Exercise text:
- - -
OKLAHOMA CITY -Long-time education champion Senator Penny Williams is being honored with a lecture series bearing her name.
"The Senator Penny Williams Distinguished Lecture Series" has been established and endowed by friends of Senator Williams. This series will bring internationally known lecturers to the Oklahoma School of Science and Mathematics (OSSM) to interact with its students, faculty and supporters.
Federal Judge Robert Henry, who is also a former Oklahoma Attorney General and legislator, was among those involved in creating the lecture series.
"Penny's commitment to excellence caused her to introduce the bill creating OSSM. Thus, I can't think of anything more fitting to honor her than a lecture series dedicated to continuing and further advancing educational excellence. And, I can't think of a better inaugural lecturer than Dr. Baruch Blumberg. His discovery of the "Australia antigen" led first to a test that allowed us to protect our blood supply by identifying those blood donors who were carrying Hepatitis B, and subsequently, to a vaccine for that virus that has saved millions of lives. His continued work with NASA in the emerging field of astrobiology shows that his vision has not dimmed. He epitomizes scientific excellence and will be an inspiration to our bright young students at OSSM," said Henry.
While still in the House of Representatives, Penny Williams was the principal author of the initial legislation in 1983 that began the creation of the Oklahoma School of Science and Mathematics. OSSM was modeled after a similar school in North Carolina. The residential two-year school is home to some of Oklahoma's brightest high school students, giving them an opportunity to study with a faculty with advanced degrees and impressive research credentials.
- - -
What you need to do:
1/ From the article on the Penny Williams lecture series, extract the passage starting with "OKLAHOMA CITY -Long-time" and going on through "faculty and supporters.".
2/ According to the article on the Penny Williams lecture series, what school was OSSM modeled after?
3/ Proceed with the article on the Penny Williams lecture series, picking up after its last sentence.
The lines after this article on the Penny Williams lecture series come from a separate source.
- - -
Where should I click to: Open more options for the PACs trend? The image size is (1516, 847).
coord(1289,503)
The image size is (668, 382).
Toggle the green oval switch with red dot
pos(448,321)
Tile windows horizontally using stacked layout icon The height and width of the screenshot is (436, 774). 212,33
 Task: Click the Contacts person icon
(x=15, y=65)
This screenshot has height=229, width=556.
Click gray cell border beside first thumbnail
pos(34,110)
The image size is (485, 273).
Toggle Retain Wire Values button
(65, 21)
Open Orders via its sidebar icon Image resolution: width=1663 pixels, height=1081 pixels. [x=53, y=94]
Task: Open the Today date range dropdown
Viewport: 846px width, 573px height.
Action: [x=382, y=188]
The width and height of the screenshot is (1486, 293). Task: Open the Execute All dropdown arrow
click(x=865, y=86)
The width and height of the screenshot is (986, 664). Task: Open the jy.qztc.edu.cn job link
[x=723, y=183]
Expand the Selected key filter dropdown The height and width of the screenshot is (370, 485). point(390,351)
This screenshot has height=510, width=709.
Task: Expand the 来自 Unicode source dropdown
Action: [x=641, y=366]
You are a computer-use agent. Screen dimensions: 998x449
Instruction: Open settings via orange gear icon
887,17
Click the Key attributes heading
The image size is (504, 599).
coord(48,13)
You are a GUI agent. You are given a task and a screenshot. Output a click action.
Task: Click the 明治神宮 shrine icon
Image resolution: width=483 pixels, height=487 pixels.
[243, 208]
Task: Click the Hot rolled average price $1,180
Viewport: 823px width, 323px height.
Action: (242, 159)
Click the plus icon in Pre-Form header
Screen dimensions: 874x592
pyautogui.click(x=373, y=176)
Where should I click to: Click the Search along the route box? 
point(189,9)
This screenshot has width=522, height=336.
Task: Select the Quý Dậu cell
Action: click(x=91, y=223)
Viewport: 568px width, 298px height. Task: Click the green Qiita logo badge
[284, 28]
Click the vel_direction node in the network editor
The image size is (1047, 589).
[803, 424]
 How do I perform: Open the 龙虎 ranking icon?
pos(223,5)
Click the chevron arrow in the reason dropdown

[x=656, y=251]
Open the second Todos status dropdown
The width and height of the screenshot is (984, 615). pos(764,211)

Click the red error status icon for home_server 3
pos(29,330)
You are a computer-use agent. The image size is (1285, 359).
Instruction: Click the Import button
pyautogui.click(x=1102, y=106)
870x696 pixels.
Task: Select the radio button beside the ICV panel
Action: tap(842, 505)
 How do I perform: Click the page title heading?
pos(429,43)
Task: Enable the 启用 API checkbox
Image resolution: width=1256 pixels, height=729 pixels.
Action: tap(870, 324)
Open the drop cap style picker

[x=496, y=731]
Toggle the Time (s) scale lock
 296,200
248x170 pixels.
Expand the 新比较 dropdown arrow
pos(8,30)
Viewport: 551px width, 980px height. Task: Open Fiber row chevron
- - -
Answers to this exercise:
1/
OKLAHOMA CITY -Long-time education champion Senator Penny Williams is being honored with a lecture series bearing her name.
"The Senator Penny Williams Distinguished Lecture Series" has been established and endowed by friends of Senator Williams. This series will bring internationally known lecturers to the Oklahoma School of Science and Mathematics (OSSM) to interact with its students, faculty and supporters.

2/ A similar school in North Carolina.

3/
However Senator Williams has been a leader for all aspects of education in Oklahoma, helping secure passage of the landmark education funding and reform measure, House Bill 1017 in 1990, and ten years later with House Bill 1759.
Now Chair of the Senate Education Committee, Senator Williams earlier passed legislation to establish public upper-division and graduate level higher education in Tulsa, which up until that point had been the largest city in the United States without a publicly supported four- year college.
"I am deeply honored that so many great people have come together to create this lecture series. The School of Science and Mathematics gives Oklahoma an opportunity to help some of our brightest young people fulfill their intellectual and academic potential in a way that was never before possible. Getting to meet and learn from such great minds as Dr. Blumberg will further enhance what is already an amazing educational experience for these students," said Senator Williams.
Baruch S. Blumberg, M.D., Ph.D. has conducted research in numerous areas, including epidemiology, virology, genetics, and anthropology. Dr. Blumberg was awarded the Nobel Prize in 1976 for his work with infectious diseases and specifically for the discovery of the Hepatitis B virus. In 1993 he and Dr. Irving Millman were elected to the National Inventors Hall of Fame for their invention of the Hepatitis B vaccine, and the diagnostic test for the disease. Dr. Blumberg is a Distinguished Scientist at the prestigious Fox Chase Cancer Center in Philadelphia and University Professor of Medicine and Anthropology at the University of Pennsylvania. He also currently serves as Director of the NASA Astrobiology Institute at Ames Research Center, Moffett Field, California. He also currently teaches in the Human Biology program at Stanford University.
Dr. Blumberg will address the students at the Oklahoma School of Science and Mathematics at 4:00 p.m., Thursday, April 19th.